EV Boom Could Lead To Gridlock Says Report

Mon 6th Sep 2021

The future of electric vehicles may look bright and may look green, but experts are warning that increased access to cleaner cars could lead to traffic jams that cost the economy £120billion a year.

The Tony Blair Institute for Global Change has said that incentives have made EVs too affordable to run, with tax breaks and government grants pressing fast-forward for many considering buying an EV.

But the former Prime Minister’s lobby group have called for an overhaul of the vehicle excise duty system as driving becomes more accessible, but fewer funds in the government coffers due to almost zero taxation on low-emission cars.
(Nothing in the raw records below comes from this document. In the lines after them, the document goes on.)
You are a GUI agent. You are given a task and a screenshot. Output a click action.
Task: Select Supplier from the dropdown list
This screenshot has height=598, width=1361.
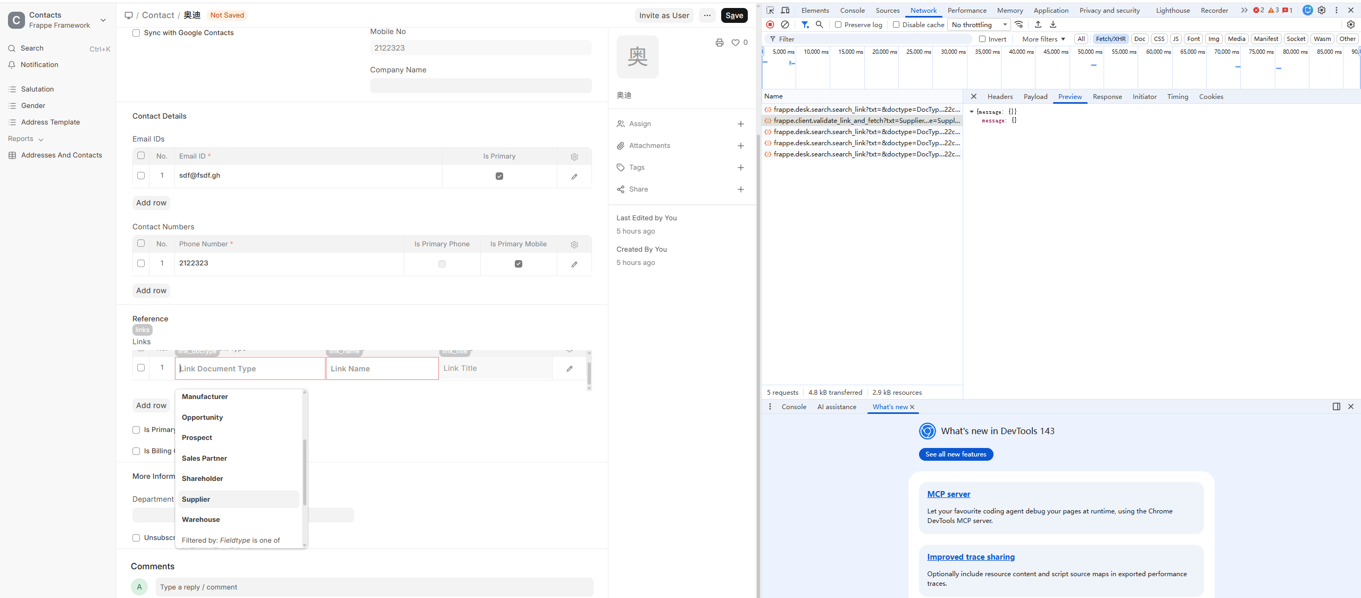tap(196, 499)
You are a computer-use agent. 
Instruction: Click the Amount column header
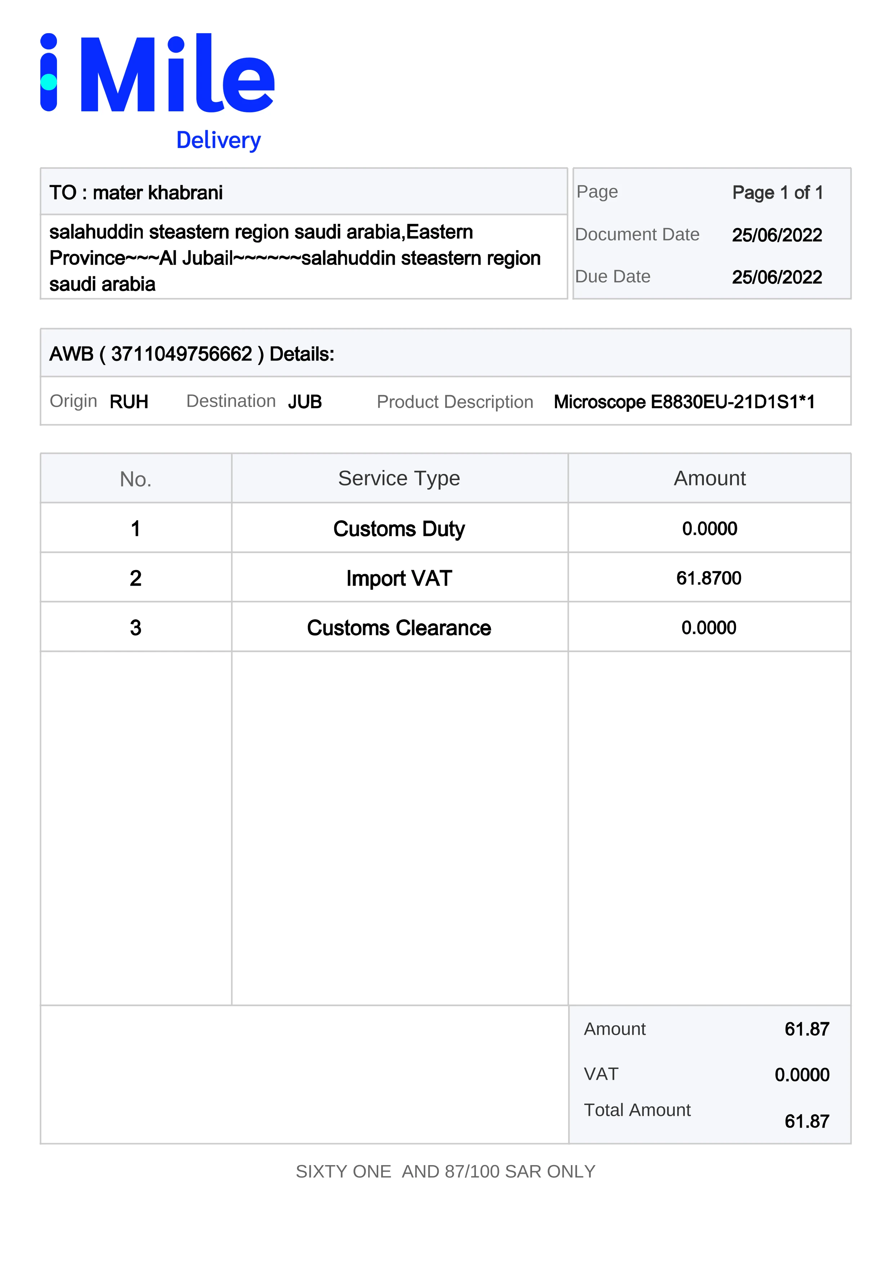pyautogui.click(x=709, y=479)
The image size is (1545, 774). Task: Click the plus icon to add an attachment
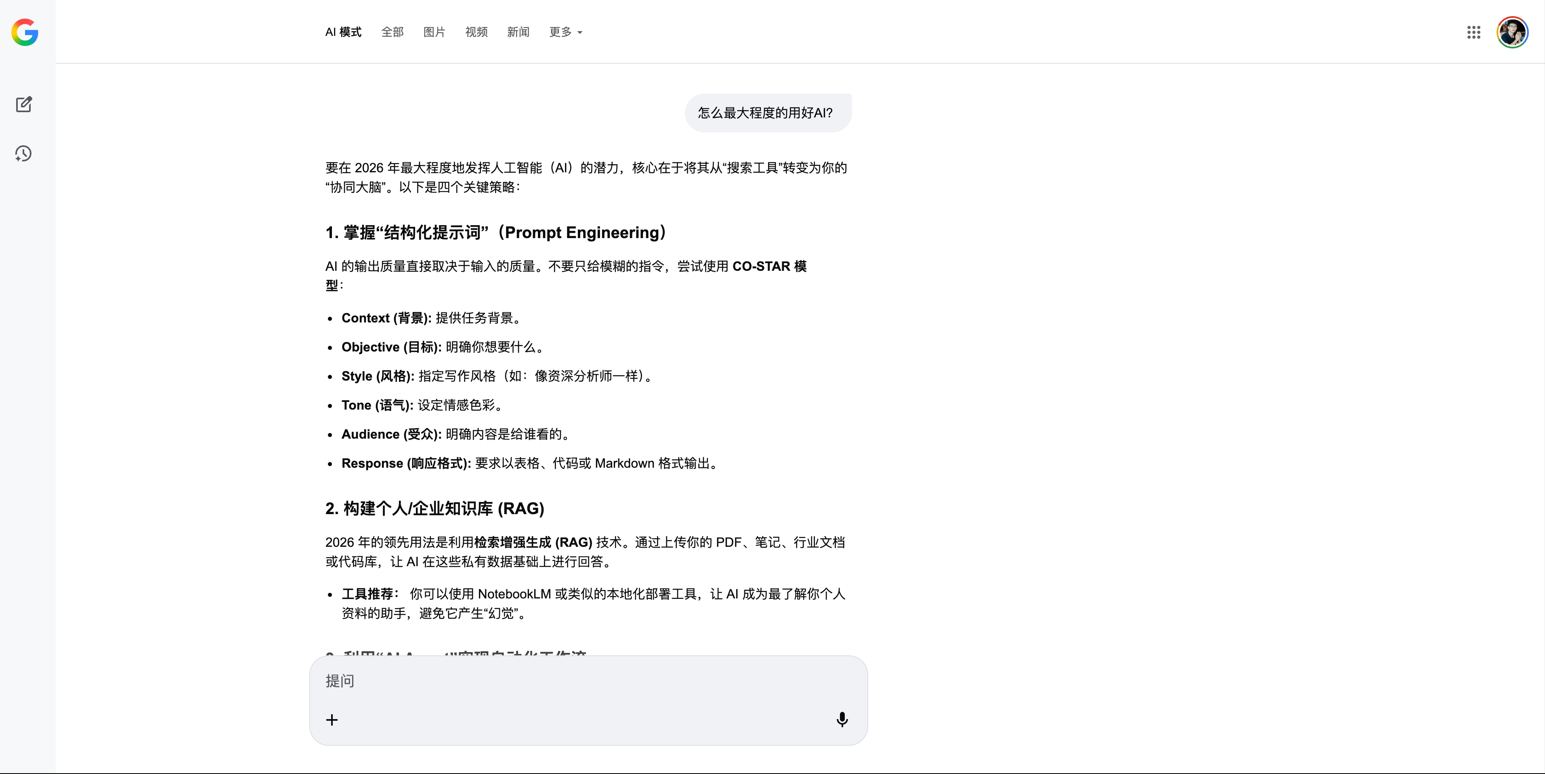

Blair’s group suggests that drivers will spend 50 per cent more time in queues over the next 20 years and that the public finances will be crippled by a £30billion loss of revenue due to a lack of road duties. The report suggests that a road pricing solution is the only viable alternative to vehicle tax.

“We have, in the next couple of years, a once-in-a-century opportunity to address these problems through the introduction of road pricing,” said the ‘Avoiding Gridlock Britain’ report. “Such a scheme could slash congestion, maintain tax receipts and mitigate unfairness – delivering better outcomes both for drivers and other road users.

“But while implementing road pricing is now technologically achievable, it comes with huge challenges. Any new scheme would need to avoid slowing the uptake of BEVs – vital if we are to meet our climate targets. And it must be designed and delivered in a way that is politically acceptable, and fair to motorists and other road users.

“There is real urgency: while the government avoided this issue in its recent Transport Decarbonisation Plan, we need to act now. If we do not, then congestion, reduced revenue and higher unfairness will create political problems in the next five years, and millions of BEVs will be purchased on the assumption they will be cheap to use for their lifetimes. Introducing a pricing scheme at that point will be politically impossible.”